Many factors can affect acceptability, recognition accuracy, and the users' perceptions of how useful an ASR system is to them. The design of the prompts given to each caller is critical in respect to all of these. They must:
It is also important to make sure that each caller can get to the information they need quickly and without too much prompting, and that they are passed to a human operator quickly if they are having difficulty. Such difficulties can be detected by the proportion of recognition results which are being rejected or are deemed uncertain by the ASR algorithm. Problems can also be detected by the duration of the intervals between a prompts and the corresponding recognition results: if these are too long, something is probably wrong, and it would be best to transfer the caller to an operator if the problem persists. Such human factors issues can be crucial to acceptance of the system by the general public.
Note also, that well-designed prompts can play an important role in
synchronising the speaker and the recogniser: if
sm_asr_listen_for()
is invoked while a caller is in the process of speaking, the first part
of their utterance will be lost. If the
asr_mode
is anything other than kSMASRModeDisabled, the remainder of
the utterance will then be treated as part of the following
speech. This may lead to an error in the immediately following ASR
result. Playing the caller a voice prompt immediately prior to
activating ASR on a channel is a good method to synchronise the caller’s
speech with the ASR system (it encourages them to stop talking and start
again).
The biggest single factor affecting recognition performance in real applications (both in terms of accuracy and latency) is the choice of vocabulary. In particular, the pronunciation of short and potentially emotive words such as "no" is highly variable. By comparison, digits are rarely used to convey emotion, and are spoken much more consistently. It is therefore wise to minimise the number of active vocabulary words and their confusability. For example, the word "no" can easily be confused with "oh" or even "nine" (especially if "no" is actually pronounced "nah" in vernacular speech). Recognition performance will therefore improve dramatically if a digit vocabulary (zero/nought/oh/one/two/.../nine) is kept separate from a confirmation (yes/no) vocabulary.

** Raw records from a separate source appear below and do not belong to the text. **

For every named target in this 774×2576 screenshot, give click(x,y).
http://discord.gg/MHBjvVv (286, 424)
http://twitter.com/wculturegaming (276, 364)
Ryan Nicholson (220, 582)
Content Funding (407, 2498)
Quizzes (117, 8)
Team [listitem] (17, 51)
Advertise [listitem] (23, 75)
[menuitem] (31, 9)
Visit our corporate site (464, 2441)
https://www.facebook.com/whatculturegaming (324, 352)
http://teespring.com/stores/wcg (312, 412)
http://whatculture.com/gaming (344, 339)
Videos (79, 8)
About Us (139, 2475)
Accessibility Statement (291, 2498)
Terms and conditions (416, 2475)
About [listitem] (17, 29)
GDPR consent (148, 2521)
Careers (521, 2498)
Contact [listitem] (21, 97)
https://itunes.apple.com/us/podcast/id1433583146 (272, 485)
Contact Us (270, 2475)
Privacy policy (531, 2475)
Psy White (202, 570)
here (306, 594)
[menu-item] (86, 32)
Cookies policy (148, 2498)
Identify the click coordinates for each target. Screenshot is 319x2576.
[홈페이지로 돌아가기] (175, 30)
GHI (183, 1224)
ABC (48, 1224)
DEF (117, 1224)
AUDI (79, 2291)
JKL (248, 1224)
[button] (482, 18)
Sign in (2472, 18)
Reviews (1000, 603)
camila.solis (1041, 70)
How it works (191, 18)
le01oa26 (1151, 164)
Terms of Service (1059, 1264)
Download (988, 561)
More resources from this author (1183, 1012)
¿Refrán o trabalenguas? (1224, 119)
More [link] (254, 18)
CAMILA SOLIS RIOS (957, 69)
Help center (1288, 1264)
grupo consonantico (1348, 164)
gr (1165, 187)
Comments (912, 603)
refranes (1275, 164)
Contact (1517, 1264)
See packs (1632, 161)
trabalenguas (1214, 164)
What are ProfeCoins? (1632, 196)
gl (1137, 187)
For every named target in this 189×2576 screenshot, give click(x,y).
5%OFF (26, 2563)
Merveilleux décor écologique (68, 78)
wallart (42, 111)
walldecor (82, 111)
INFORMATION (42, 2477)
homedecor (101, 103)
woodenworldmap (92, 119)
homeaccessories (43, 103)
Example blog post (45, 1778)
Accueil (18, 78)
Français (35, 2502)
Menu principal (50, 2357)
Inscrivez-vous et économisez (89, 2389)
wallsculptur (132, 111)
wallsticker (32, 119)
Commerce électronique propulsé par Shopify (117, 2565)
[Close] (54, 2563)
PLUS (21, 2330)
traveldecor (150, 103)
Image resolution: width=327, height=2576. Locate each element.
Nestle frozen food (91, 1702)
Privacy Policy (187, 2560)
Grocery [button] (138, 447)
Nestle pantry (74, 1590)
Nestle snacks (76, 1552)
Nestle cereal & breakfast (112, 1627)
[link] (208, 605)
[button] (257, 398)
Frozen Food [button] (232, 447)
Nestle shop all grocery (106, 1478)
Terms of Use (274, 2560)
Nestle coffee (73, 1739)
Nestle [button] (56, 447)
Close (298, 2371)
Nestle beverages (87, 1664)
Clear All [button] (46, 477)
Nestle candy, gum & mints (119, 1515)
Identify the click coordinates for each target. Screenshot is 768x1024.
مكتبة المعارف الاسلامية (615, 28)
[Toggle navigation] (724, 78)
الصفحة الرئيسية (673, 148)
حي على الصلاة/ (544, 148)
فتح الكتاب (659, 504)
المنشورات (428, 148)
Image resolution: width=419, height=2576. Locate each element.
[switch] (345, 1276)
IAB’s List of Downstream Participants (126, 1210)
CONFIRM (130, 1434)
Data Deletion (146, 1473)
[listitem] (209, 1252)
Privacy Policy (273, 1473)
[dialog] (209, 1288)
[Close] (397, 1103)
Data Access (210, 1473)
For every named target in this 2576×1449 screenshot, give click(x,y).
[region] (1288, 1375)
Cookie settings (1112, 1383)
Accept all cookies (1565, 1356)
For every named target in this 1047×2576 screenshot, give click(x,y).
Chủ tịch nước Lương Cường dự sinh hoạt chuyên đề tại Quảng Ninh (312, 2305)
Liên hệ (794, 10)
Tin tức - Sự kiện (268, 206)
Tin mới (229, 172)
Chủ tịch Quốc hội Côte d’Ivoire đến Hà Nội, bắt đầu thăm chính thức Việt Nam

When speech recognition is active on a channel, any incoming signal may give rise to a recognition result. The more speech-like is the signal, the bigger is the chance of it producing a result. The more clearly it is spoken, the bigger is the chance of that result being correct.
If ASR is active while a spoken prompt is being replayed to the caller, the echo from the caller's telephone is often sufficiently loud and clear to cause spurious recognition results. The simplest way to avoid this problem is to disable recognition until the replay of the prompt has completed. However, this can slow down the caller's navigation of a menu-based application: once callers become familiar with the structure of a series of ASR prompts, they will often find it more efficient to pre-empt the prompts, and say the next word before the prompt has finished, a process known as "barge-in".
Prosody's ASR algorithm can selectively ignore the echo component, and thus allow barge-in. The recogniser can be activated immediately a replay starts, provided the channel performing the replay is specified as the sidetone channel when invoking sm_asr_listen_for().
In deciding whether to allow barge-in in an application, the developer should keep in mind the restrictions associated with the use of the sidetone channel i.e. that both the input (ASR) and the output (prompt) channels must reside on the same module, and therefore that that module must have sufficient processing resources to perform replay and ASR.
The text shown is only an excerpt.